Students: Christopher Pinar, Ashley Byrne, Troy Uemura, Tanner Schultz, Jordan Jackson
Over the past decade, roughly 595,000 wildfires burned 63.6 million acres across the US. Prolonged exposure to the smoke produced in these wildfires leads to an increased risk of cancer and cardiovascular diseases. With these risks, wildland firefighters have little to no options for protecting their lungs from the burnt material particulates. The little options that wildland firefighters do have either aren't efficient in filtering the air, too bulky, or make it too hard to breathe. This project aims to protect the lungs of wildland firefighters through a light-weight respirator that can filter out toxic particles and allows firefighters to work without constricting their movements.
Students: Antonia Evtimow, Kyra Talusik, Justin Le, Johnavon J Garcia, Claire Foy, Sofia Carmona Guerrero
During winter, snowy and icy road, sidewalk and driveway conditions pose significant hazards for pedestrians, even preventing people reaching their car.

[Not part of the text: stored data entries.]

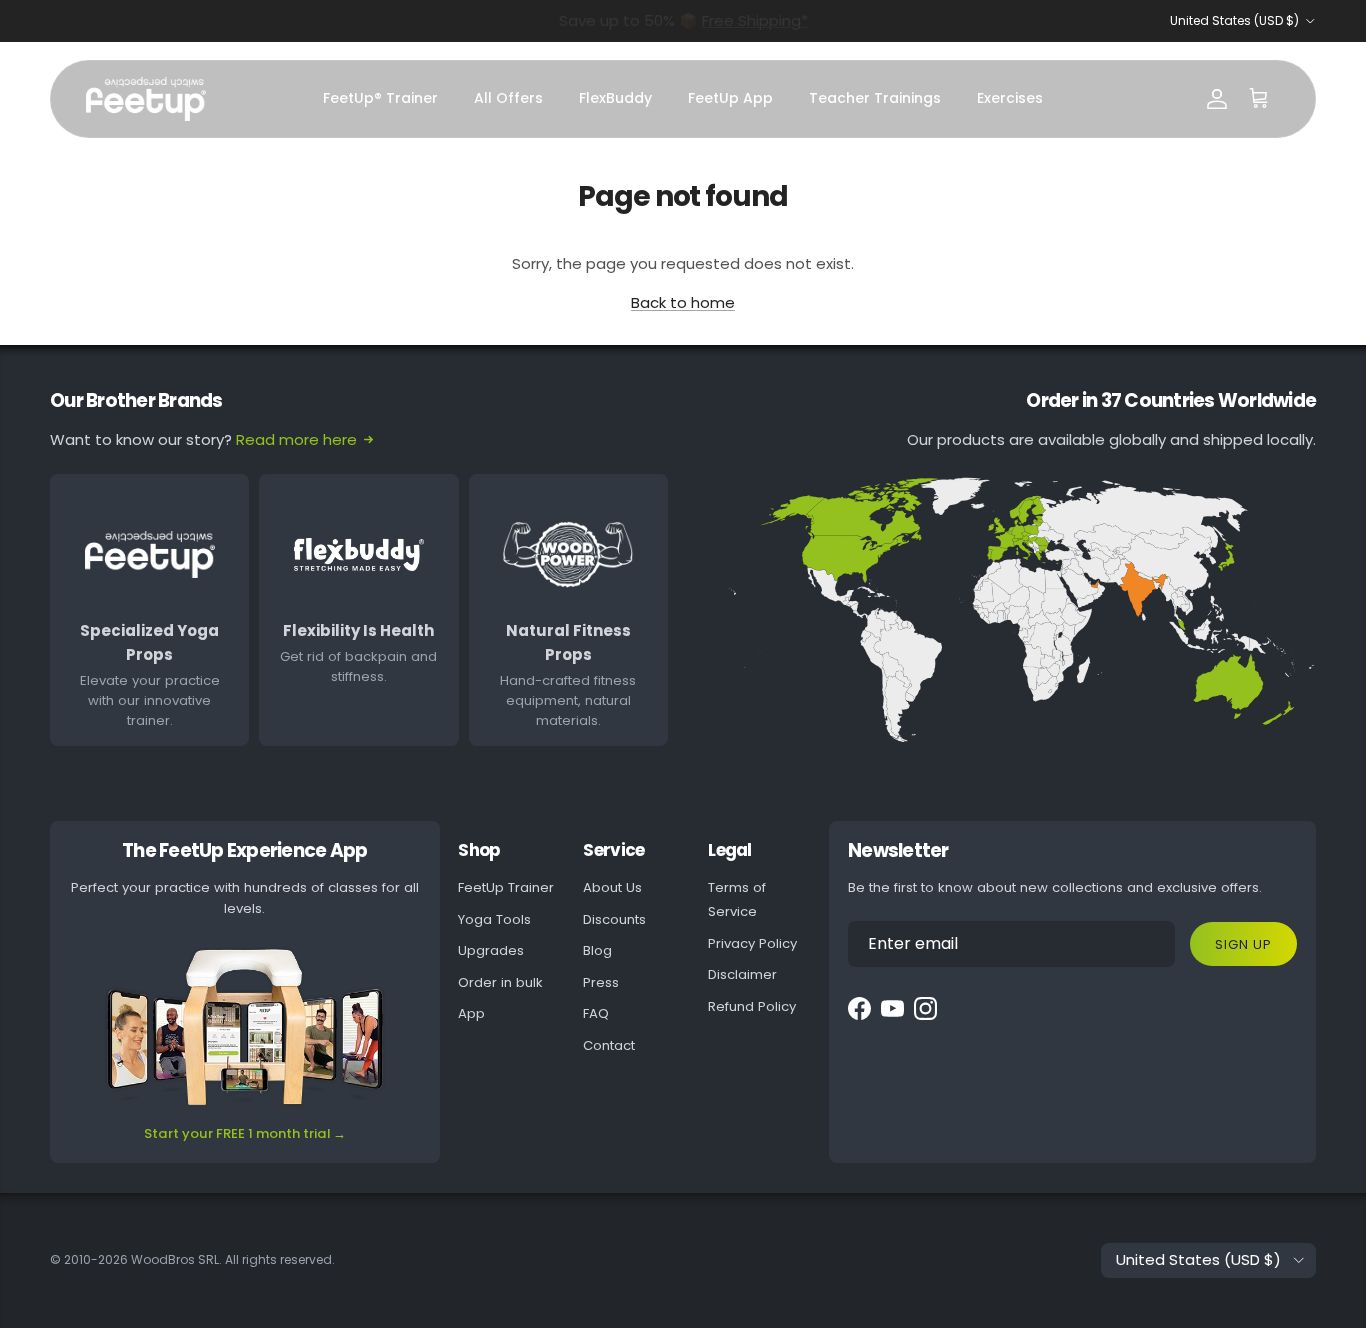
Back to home (683, 302)
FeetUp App (730, 98)
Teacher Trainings (875, 98)
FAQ (596, 1013)
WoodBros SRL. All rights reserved (231, 1259)
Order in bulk (500, 982)
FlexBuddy (615, 98)
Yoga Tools (494, 919)
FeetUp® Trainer (380, 98)
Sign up (1243, 944)
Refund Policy (752, 1006)
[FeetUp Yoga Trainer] (146, 99)
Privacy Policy (752, 943)
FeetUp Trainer (506, 887)
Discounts (614, 919)
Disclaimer (742, 974)
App (471, 1013)
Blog (597, 950)
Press (601, 982)
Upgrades (491, 950)
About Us (612, 887)
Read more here (296, 439)
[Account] (1217, 99)
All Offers (508, 98)
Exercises (1010, 98)
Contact (609, 1045)
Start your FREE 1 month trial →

Traditional road salting methods rely on manual deployment, which can be inefficient, labor-intensive, and slow to respond to rapidly changing weather conditions. Additionally, excessive salt usage can lead to environmental damage, corroding infrastructure and contaminating water sources. Current road salting methods lack automation and real-time adaptability, leading to inefficient salt distribution, delayed response times, and environmental concerns. Our design aims to reduce hazardous conditions by proposing a semi-automated device that efficiently removes snow and ice from residential walkways and driveway
Students: Amanda Smith, William Moore, Marlen Badillo Delgado, Leonell La Rosa
As technology advances, especially with lithium-ion batteries, more and more companies are developing electric vehicles to be used for private transportation. Electric cars are becoming more commonplace throughout the United States, however electric aircraft are only starting to become a reality. Adopting lithium-ion batteries as a power source for small electric aircraft, specifically those aimed at small groups of passengers, could significantly reduce emissions and promote technological innovation in the energy storage industry. In 2019 the estimated CO2 from commercial aviation alone was 920 million tons. Additionally, current electric propeller aircraft have a total airtime between 50 and 75 minutes, resulting in a range of less than 120 nautical miles, which is likely a result of these aircraft being used for flight school purposes. Having such a short range and airtime significantly reduces the utility of these aircraft, however increasing the range of these aircraft requires a significant addition of weight in the form of additional battery packs. The goal of this project is to improve upon the current state of the industry by improving the range of these aircraft and add value to the market sector of small, electric propeller aircraft.